What you need to do = Each line of the entries below that includes "computer" belongs in your answer.
##### Data under study #####
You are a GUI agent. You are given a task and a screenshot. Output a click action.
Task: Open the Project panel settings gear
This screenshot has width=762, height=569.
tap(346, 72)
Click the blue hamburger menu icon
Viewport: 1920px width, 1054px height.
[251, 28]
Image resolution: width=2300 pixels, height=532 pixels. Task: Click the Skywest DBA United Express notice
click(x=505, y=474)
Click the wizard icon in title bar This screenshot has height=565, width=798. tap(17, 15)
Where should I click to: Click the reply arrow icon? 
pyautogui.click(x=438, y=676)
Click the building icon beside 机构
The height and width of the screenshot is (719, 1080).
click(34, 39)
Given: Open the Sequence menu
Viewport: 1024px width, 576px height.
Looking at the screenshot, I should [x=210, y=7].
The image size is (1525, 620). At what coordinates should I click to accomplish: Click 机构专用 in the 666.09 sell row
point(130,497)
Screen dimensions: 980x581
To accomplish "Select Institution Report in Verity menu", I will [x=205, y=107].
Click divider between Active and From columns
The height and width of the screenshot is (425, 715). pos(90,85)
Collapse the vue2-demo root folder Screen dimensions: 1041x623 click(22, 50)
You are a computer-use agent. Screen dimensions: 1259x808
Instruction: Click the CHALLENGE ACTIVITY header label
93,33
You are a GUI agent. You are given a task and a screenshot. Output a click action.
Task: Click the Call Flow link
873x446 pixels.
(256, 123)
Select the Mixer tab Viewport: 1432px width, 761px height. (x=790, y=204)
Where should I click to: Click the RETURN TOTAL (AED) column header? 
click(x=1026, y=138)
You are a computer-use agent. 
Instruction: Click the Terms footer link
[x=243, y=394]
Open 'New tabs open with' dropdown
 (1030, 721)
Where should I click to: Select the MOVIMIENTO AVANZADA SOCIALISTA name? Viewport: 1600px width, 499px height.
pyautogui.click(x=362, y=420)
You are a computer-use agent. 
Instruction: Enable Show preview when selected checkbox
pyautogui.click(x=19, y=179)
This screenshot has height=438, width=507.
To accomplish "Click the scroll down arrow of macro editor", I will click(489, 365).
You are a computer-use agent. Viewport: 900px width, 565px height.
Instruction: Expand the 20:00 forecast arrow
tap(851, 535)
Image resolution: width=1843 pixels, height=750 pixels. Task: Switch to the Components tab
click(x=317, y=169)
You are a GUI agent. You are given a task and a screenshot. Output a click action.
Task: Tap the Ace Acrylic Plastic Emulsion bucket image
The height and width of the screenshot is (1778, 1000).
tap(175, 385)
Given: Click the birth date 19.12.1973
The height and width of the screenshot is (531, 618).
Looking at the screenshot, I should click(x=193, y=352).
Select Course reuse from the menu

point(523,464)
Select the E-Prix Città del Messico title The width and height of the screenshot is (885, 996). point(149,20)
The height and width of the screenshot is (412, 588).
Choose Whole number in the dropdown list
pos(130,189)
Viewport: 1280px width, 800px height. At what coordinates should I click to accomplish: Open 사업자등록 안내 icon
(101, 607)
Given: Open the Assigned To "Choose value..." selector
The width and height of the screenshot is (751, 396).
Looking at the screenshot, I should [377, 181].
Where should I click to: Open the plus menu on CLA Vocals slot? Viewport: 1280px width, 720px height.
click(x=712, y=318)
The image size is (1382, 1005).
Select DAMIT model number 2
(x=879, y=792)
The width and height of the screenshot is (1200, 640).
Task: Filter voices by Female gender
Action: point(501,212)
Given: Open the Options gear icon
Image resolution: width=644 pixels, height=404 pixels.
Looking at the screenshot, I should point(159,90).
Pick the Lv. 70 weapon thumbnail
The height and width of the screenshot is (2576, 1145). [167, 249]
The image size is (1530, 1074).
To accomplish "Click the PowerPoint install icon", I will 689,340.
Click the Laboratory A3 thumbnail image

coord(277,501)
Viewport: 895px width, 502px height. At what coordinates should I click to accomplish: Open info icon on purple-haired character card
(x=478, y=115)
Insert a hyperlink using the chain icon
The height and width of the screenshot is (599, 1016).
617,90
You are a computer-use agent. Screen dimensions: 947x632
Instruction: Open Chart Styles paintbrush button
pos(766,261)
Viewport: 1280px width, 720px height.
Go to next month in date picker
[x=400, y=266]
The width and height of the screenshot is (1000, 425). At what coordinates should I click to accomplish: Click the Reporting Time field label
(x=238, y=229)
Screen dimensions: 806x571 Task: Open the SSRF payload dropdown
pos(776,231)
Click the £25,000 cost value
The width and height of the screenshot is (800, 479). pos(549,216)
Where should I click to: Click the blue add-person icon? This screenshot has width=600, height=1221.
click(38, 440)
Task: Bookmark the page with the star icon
#####
Solution for this task =
You are a computer-use agent. Screen dimensions: 1259x808
You are a computer-use agent. 
You are a computer-use agent. 
You are a computer-use agent. Viewport: 900px width, 565px height.
You are a computer-use agent. Screen dimensions: 947x632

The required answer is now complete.